302 Further, it is clear that Mr Allard’s decision was not taken in haste, nor was it a foregone conclusion that Mr Harrison would be dismissed at any time prior to his refusal to resile from his position at the meeting on 2 May 2008. Indeed, had he resiled from his position at the meeting on 6 May 2008, Mr Allard might still have decided not to dismiss him. None of this is consistent with his union membership being a reason for his dismissal. Taking into account all of these things, I conclude that One Steel has satisfied me on the balance of probabilities that Mr Harrison’s union membership and position as a delegate were not reasons for his dismissal.
BREACH OF CONTRACT
303 I have already concluded that Mr Allard’s direction was both lawful and reasonable, that Mr Harrison was obliged to comply with it and that he did not do so. The only remaining question is whether or not his conduct entitled One Steel to terminate his employment summarily. The applicants submit that Mr Harrison could only be dismissed summarily for serious misconduct, relying upon the following passage from the reasons for judgment of Dixon and McTiernan JJ in Blyth Chemicals Ltd v Bushnell (1933) 49 CLR 66 at 81-82:
Conduct which in respect of important matters is incompatible with the fulfilment of an employee’s duty, or involves an opposition, or conflict between his interest and his duty to his employer, or impedes the faithful performance of his obligations, or is destructive of the necessary confidence between employer and employee, is a ground of dismissal … . But the conduct of the employee must itself involve the incompatibility, conflict or impediment or be destructive of confidence. An actual repugnance between his act and his relationship must be found. It is not enough that ground for uneasiness as to its future conduct arises.
304 A number of other cases are of interest. The first is the decision of Wootten J in Scharmann v APIA Club Ltd (1983) 6 IR 157. At 164 his Honour said, concerning summary dismissal:
Some of the older cases virtually treated it as a rule of law that disobedience to a lawful order gave the employer a right to dismiss, but the modern is that: “One act of disobedience or misconduct can justify dismissal only if it is of a nature which goes to show (in effect) that the servant is repudiating the contract, or one of its essential conditions. …” The disobedience must at least have the quality that it is “wilful”: it does (in other words) connote a deliberate flouting of the essential contractual conditions.

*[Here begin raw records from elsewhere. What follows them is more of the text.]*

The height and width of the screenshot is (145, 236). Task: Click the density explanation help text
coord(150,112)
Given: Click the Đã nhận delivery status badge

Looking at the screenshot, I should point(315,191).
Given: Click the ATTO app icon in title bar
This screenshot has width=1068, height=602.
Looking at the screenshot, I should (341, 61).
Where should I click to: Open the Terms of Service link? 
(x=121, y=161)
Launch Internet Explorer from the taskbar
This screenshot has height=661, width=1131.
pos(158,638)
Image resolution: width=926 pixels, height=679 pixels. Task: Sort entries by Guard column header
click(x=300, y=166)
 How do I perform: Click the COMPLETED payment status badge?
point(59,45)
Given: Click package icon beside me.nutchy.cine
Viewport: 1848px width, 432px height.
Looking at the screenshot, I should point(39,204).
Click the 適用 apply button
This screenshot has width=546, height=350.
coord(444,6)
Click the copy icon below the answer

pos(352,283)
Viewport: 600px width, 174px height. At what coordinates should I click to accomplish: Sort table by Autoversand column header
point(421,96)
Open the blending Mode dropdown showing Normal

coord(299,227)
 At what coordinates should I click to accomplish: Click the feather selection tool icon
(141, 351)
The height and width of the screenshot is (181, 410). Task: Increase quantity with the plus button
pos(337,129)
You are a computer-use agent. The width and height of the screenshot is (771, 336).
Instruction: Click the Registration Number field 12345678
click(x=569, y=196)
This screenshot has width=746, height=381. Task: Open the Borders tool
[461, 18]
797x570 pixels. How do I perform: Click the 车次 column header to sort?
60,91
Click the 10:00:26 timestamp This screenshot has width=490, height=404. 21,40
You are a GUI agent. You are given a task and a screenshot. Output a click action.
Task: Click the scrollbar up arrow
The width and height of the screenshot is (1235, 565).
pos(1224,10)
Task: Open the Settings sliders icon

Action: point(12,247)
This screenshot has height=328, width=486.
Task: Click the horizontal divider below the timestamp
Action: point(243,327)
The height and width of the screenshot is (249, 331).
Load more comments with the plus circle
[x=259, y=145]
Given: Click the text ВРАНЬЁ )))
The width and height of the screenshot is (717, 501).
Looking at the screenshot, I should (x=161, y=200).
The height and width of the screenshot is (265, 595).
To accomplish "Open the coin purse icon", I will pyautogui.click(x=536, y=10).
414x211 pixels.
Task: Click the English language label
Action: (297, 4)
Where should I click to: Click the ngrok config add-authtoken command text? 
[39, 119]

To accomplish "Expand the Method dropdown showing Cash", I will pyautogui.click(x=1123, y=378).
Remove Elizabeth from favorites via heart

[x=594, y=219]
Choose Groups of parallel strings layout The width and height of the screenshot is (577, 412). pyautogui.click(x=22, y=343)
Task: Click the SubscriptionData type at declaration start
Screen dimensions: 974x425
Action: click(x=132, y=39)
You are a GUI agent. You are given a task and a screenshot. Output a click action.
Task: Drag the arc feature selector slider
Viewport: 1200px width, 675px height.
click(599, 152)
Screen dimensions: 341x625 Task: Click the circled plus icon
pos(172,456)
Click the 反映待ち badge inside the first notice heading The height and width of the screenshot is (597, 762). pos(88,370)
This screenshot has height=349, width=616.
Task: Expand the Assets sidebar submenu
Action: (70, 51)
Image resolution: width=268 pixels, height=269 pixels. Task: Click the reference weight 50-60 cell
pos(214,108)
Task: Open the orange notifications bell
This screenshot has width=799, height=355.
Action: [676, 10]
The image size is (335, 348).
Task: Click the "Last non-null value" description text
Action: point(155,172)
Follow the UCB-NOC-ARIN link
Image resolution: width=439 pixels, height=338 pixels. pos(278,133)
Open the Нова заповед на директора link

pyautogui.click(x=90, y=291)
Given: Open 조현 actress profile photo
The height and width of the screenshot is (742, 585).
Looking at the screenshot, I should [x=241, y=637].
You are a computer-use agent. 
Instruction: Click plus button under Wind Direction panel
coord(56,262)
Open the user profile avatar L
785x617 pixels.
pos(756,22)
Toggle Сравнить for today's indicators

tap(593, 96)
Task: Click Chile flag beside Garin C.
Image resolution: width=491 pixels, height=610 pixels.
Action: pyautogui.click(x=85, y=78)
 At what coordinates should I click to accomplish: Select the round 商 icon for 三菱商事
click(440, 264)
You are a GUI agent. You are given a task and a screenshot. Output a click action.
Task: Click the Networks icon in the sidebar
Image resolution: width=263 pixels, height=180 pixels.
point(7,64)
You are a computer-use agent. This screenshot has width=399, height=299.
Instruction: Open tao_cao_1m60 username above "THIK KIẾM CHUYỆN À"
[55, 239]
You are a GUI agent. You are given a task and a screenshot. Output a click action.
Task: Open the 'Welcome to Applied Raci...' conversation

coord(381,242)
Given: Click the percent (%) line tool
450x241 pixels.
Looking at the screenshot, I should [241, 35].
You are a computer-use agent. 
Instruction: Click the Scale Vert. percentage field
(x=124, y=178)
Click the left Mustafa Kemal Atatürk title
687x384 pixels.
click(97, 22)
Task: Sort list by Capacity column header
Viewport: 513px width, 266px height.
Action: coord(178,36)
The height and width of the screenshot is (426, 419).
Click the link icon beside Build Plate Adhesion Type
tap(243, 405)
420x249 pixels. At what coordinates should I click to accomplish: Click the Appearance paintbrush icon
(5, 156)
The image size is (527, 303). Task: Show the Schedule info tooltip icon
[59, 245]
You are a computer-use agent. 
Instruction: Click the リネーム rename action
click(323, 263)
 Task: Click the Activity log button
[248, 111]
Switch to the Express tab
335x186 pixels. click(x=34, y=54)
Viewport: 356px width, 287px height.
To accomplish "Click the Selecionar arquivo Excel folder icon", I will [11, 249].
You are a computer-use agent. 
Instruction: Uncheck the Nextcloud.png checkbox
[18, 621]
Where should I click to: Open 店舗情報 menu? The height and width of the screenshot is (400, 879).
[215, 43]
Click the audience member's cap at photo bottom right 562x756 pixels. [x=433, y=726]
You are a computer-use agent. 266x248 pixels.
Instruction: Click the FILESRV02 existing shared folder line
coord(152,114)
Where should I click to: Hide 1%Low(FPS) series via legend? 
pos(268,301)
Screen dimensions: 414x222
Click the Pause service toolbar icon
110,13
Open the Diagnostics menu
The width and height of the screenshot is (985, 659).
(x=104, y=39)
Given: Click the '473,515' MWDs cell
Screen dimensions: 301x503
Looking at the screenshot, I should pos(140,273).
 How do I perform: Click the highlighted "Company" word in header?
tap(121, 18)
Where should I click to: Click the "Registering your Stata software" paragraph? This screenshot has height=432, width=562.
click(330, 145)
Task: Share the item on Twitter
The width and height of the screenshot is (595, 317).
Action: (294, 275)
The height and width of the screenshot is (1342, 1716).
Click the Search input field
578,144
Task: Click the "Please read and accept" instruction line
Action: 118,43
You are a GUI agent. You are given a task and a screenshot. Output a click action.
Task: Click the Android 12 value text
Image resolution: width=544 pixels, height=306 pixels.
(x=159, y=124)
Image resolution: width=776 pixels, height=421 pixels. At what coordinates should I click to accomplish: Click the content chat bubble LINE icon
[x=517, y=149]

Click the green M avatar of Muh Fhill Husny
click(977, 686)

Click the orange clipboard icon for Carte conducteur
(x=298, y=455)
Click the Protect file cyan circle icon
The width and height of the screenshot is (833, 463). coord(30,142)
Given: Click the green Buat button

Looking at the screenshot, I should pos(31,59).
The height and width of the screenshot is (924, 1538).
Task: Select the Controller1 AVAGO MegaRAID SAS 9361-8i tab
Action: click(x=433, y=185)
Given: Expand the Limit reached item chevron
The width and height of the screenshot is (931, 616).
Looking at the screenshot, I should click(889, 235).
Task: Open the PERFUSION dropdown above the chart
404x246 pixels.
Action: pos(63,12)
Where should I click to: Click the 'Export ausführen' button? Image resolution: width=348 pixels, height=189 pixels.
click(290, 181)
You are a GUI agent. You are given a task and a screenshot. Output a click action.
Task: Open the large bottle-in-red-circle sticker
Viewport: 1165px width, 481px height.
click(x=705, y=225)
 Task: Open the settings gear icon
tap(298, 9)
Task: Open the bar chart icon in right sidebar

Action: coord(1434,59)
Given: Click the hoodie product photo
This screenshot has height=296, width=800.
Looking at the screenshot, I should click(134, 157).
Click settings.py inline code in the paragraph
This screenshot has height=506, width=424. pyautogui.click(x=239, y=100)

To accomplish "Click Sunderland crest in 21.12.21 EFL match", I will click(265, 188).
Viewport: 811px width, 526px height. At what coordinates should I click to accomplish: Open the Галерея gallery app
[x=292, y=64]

305 Wootten J then referred to the decision of Isaacs ACJ in Adami v Maison De Luxe Limited (1924) 35 CLR 143 at 148-9. In that case the Acting Chief Justice rejected the proposition that, “wilful disobedience of a lawful order”, meant, “simply conscious disobedience of an order, obedience to which is found after litigation to be in fact and in law within the range of duty”, and continued:
The proposition asserts that, provided ultimately the order is found to be within the scope of the contract, it matters not how isolated and trivial the occasion may have been, how unimportant the disobedience in relation to the employer’s affairs, how doubtful in fact or law the legality of the order may have been, how bona fide and reasonable may have been the contention of the employee or how clearly his action was intended and explained at the time as defence only and not in any way as defiance. That is a proposition I find it impossible to accept.
306 The other members of the Court (Gavan, Duffy and Starke JJ) did not address this question. At 151-152 Isaacs ACJ continued:
But the effect of the word “wilful” varies, and, as I have said, the only universal guide is to ascertain from its surroundings what the word is intended to connote. One commanding circumstance is to ascertain the subject matter as a totality of which it is predicated that it must be wilful. Here the subject matter is not “disobedience”, but “disobedience of a lawful order.” It is the whole compound expression that must be “wilful,” and not the one word “disobedience” adding a provision “if the order be lawful.” It is no doubt a correct principle that, once the relation of employer and employee is established, obedience to lawful orders is, if not expressly, then impliedly, contemplated by the contract creating the relation, and mere disobedience of such orders is a breach of the bargain. But whether disobedience in a given case is of such a character as to justify a complete dissolution of the contract by one of the parties and, as here, a forfeiture by the other of the valuable accruing rights, together with some degradation – altogether a severe penalty – is, in my opinion, quite a different matter. Such a justification requires the disobedience to be as phrased “wilful disobedience of a lawful order.” That is, it must be not merely a breach but a radical breach of the relation, and inconsistent with its continuance.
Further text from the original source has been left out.